En el Poder Judicial hizo ruido la designación de ambos como jueces civiles y además especializados en la novedosa materia; tendrán de base la capital del estado pero conocerán de los casos no sólo en el Distrito Judicial Morelos sino en toda la entidad. Pues bien, no es casualidad que el Consejo de la Judicatura los haya seleccionado para comenzar los procesos de extinción por la vía civil, independientemente de los procesos penales que se sigan contra acusados de acumular propiedades con recursos procedentes de actividades delictivas. La proyección que reciben con ello los coloca como posibles integrantes del Pleno del Tribunal Superior de Justicia del Estado. 

Porque es un hecho, van por las sillas de los magistrados duartistas Jorge Ramírez y Gabriel Sepúlveda. Dentro de la Judicatura se da por descontado que viene una última embestida contra Ramírez y una salida negociada con Sepúlveda.
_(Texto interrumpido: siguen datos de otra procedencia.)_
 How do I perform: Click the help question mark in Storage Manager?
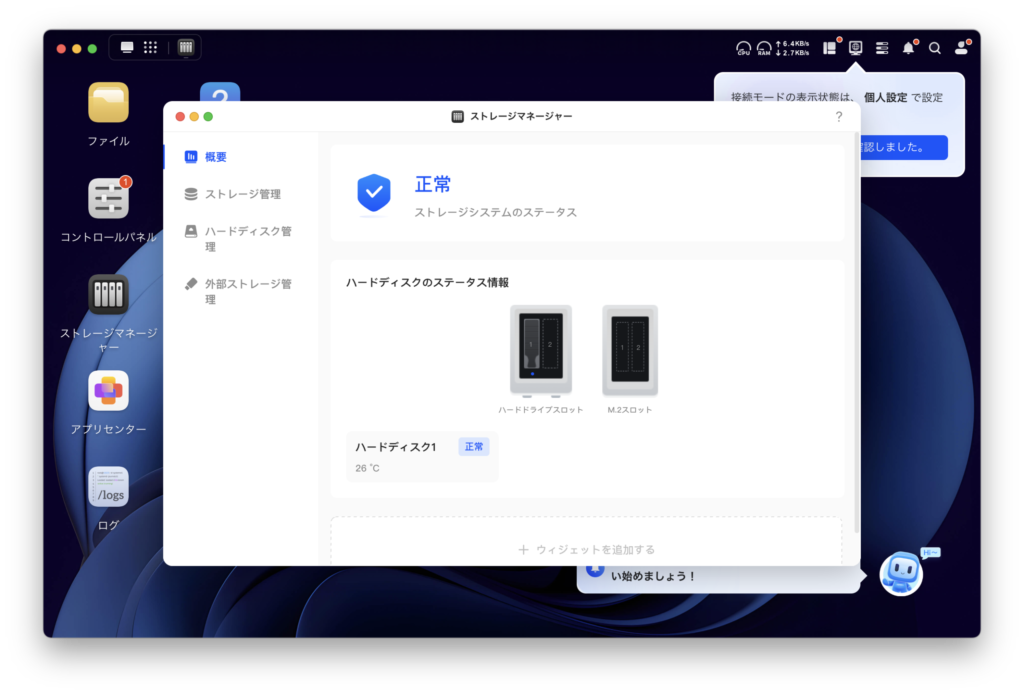(839, 117)
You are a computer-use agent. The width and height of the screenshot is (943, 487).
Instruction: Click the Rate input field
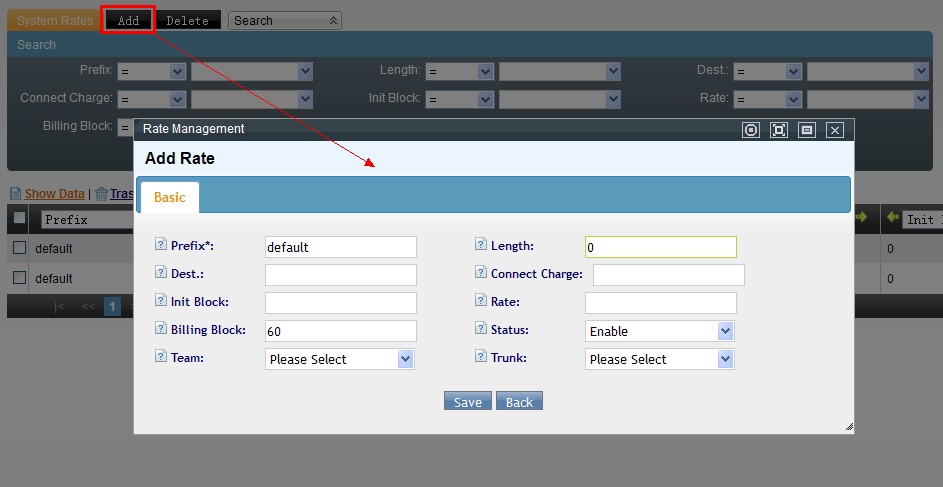660,303
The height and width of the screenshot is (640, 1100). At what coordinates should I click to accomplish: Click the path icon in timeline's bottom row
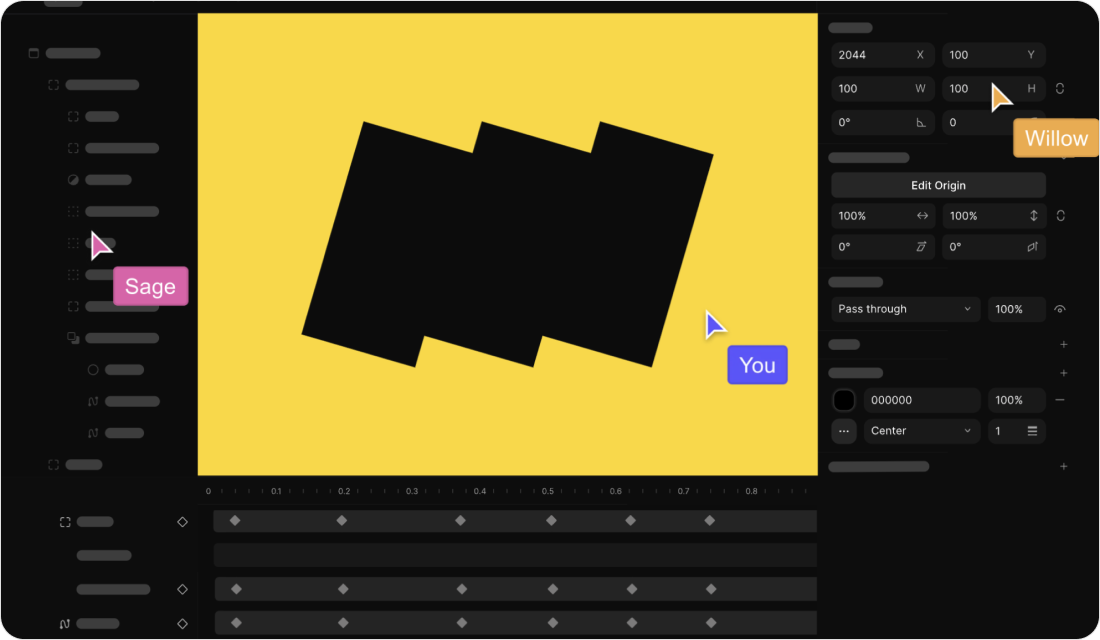pyautogui.click(x=64, y=623)
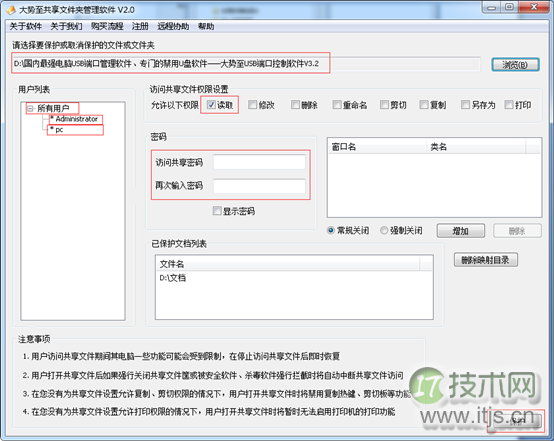554x441 pixels.
Task: Select the Administrator user
Action: click(76, 119)
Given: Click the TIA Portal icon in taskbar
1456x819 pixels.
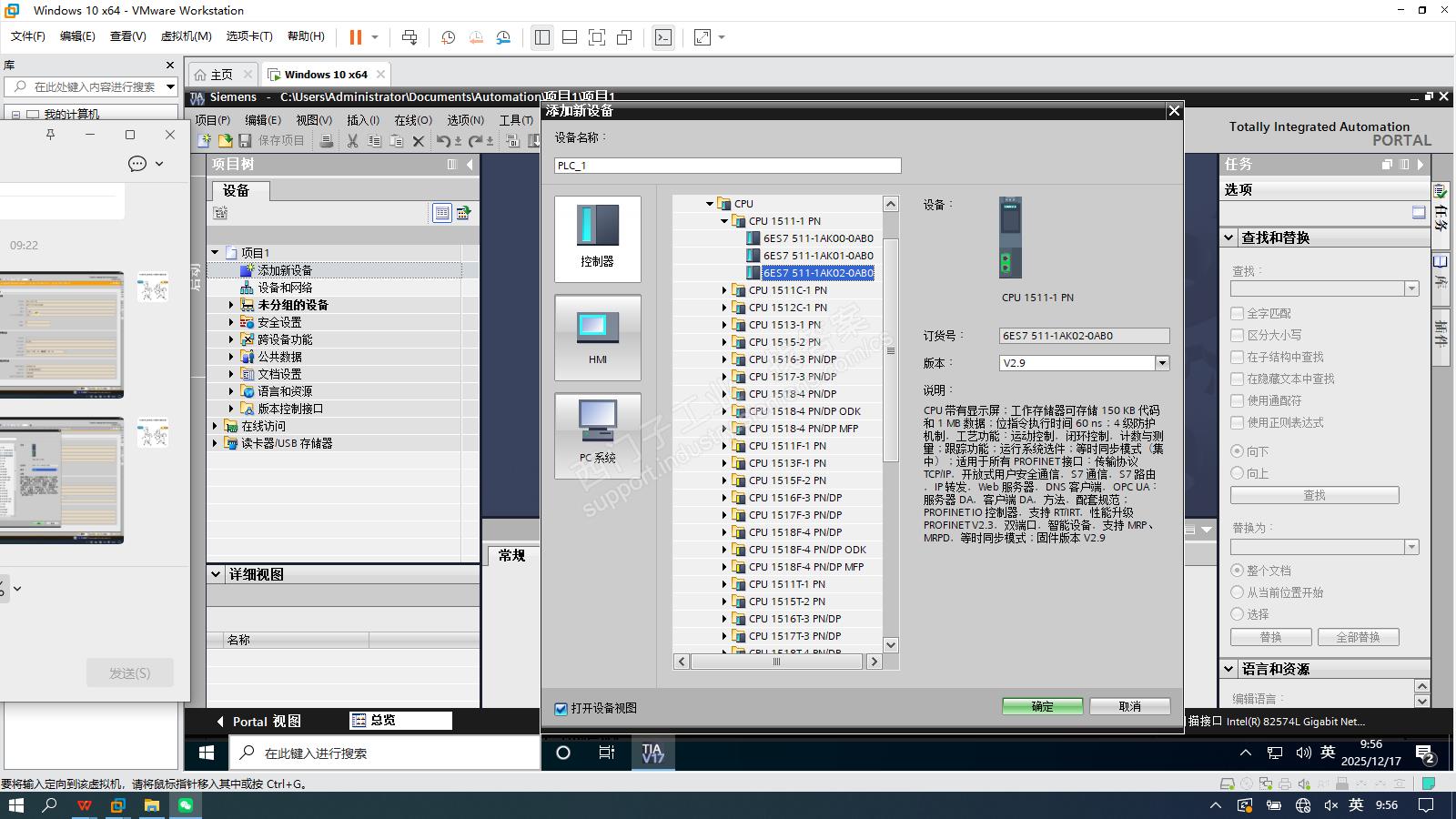Looking at the screenshot, I should [652, 753].
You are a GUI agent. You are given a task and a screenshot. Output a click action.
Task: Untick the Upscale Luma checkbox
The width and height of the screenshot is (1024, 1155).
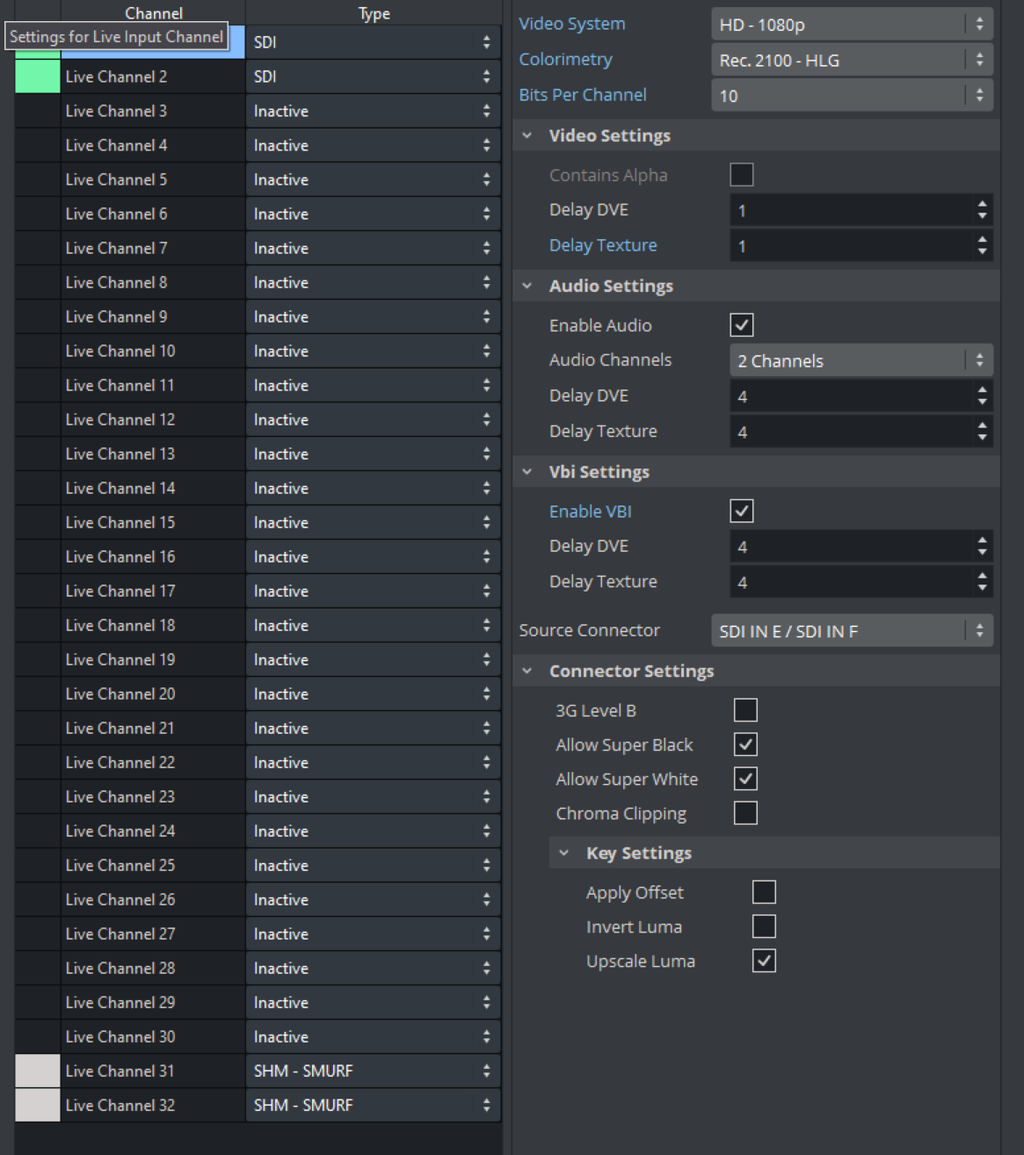pos(764,961)

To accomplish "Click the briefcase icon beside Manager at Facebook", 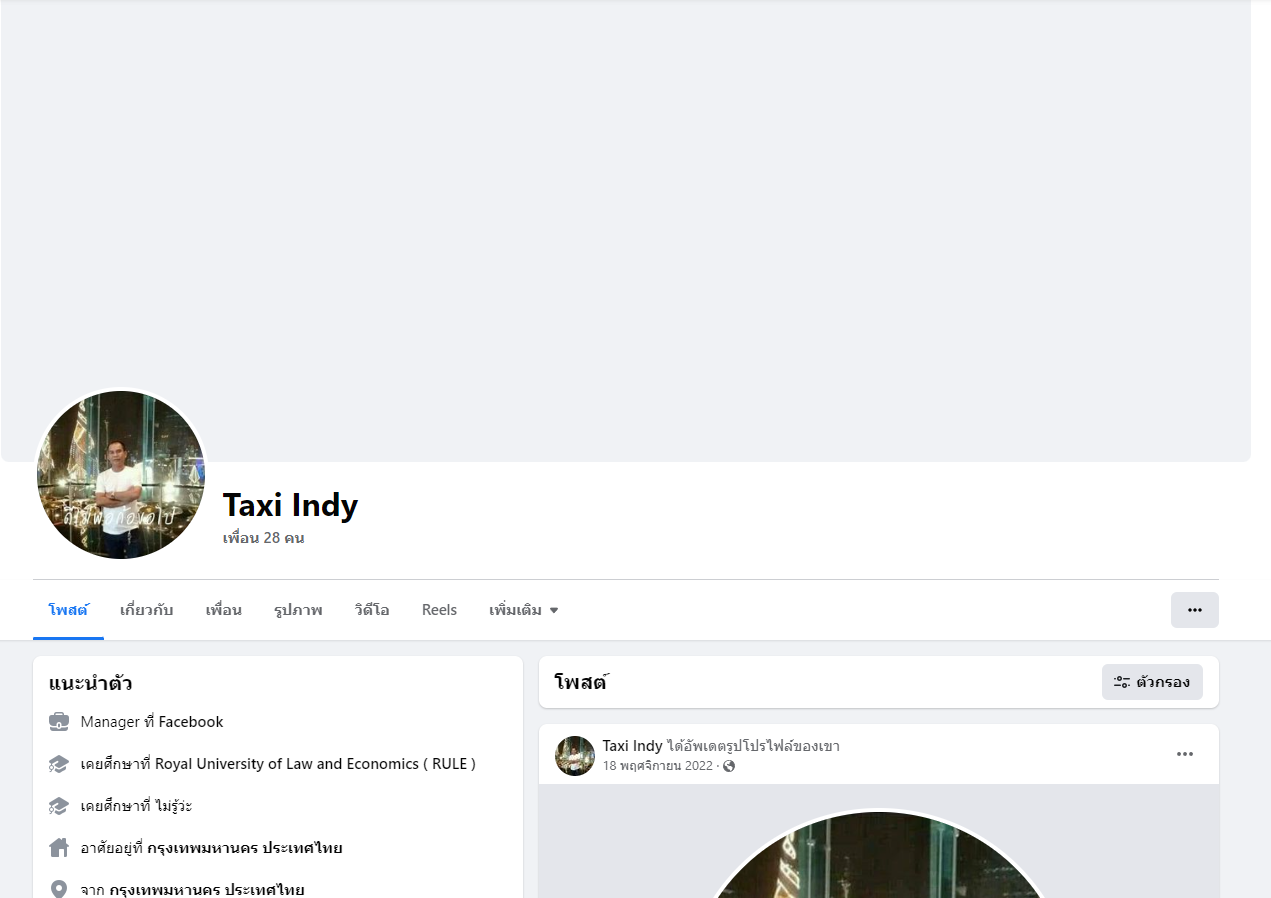I will coord(59,722).
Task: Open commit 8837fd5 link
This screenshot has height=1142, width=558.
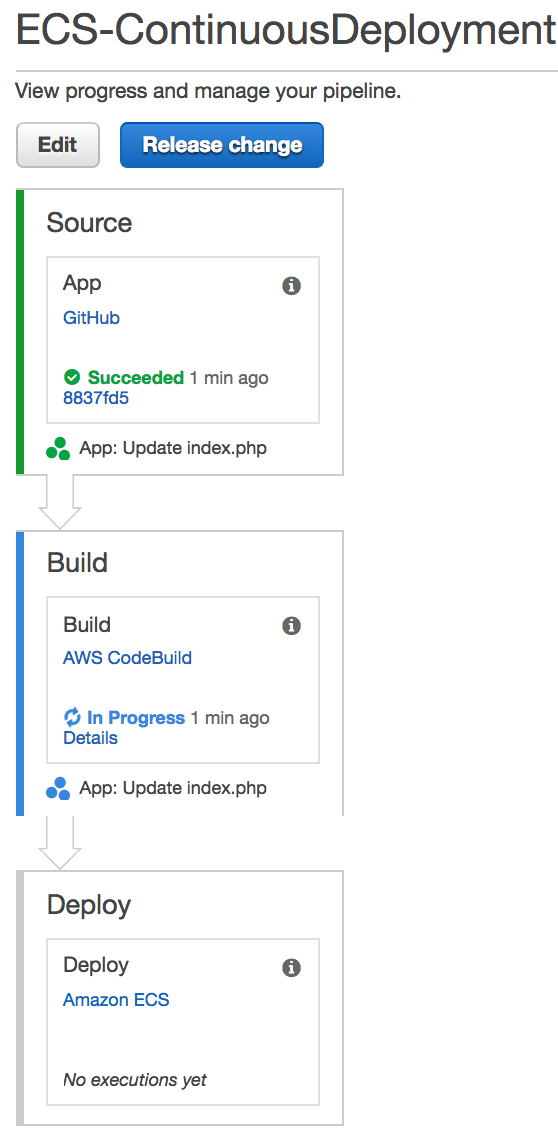Action: click(96, 398)
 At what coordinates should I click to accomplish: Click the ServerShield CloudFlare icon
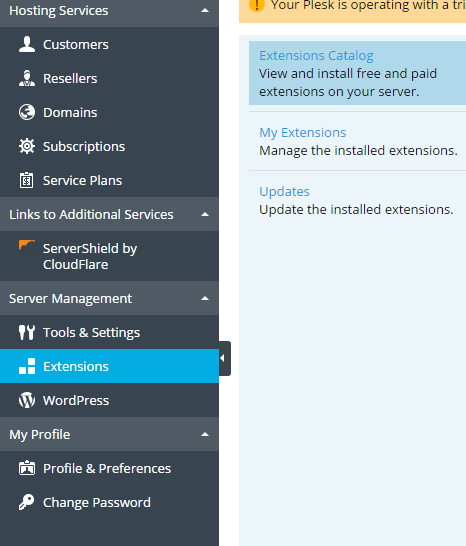27,248
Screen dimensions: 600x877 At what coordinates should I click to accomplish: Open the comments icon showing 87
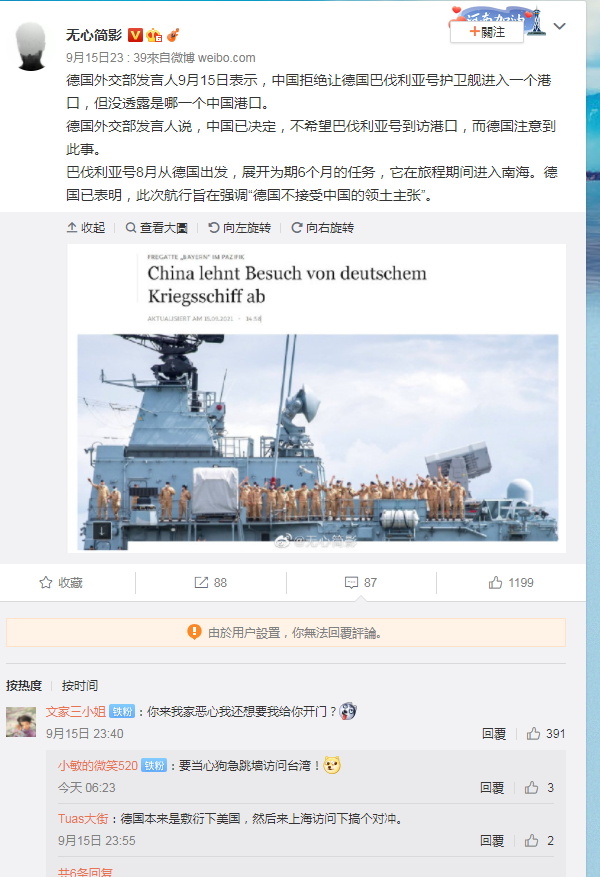pyautogui.click(x=361, y=583)
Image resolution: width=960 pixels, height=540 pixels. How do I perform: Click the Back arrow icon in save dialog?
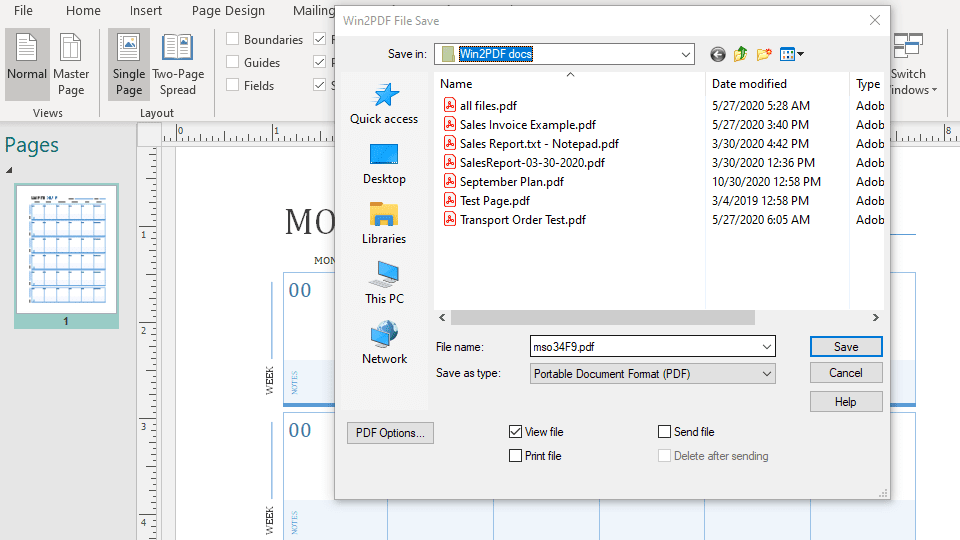(717, 54)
Es el objetivo, aunque en ello vaya lo que queda de la honra jurídica del Poder Judicial y del Ejecutivo. 

En ese camino van los nuevos y flamantes jueces de extinción de dominio, el término que se ha puesto de moda no sólo por las reformas recientes que acaban de cobrar vigencia, también por la captura del exgobernador, aunque siga muy lejos de Chihuahua. 

*** 

Ayer distribuyó Víctor Quintana como invitaciones a fiesta de 15 Años un screen shot donde aparece su nombre registrado en grandes caracteres guindas como militante de Morena. 

Dice la leyenda que el exfuncionario corralista “aparece registrado en el padrón nacional de protagonistas del cambio verdadero como afiliado a Morena en el Distrito 7 de Chihuahua”. Nos informan los expertos en jurisdicción morenista que es posible siga el nombre del precandidato a gobernador en la lista… pero en estrados sigue dado de baja. Falta pues tiempo para conocer con certeza el status de Quintana en el partido oficial federal.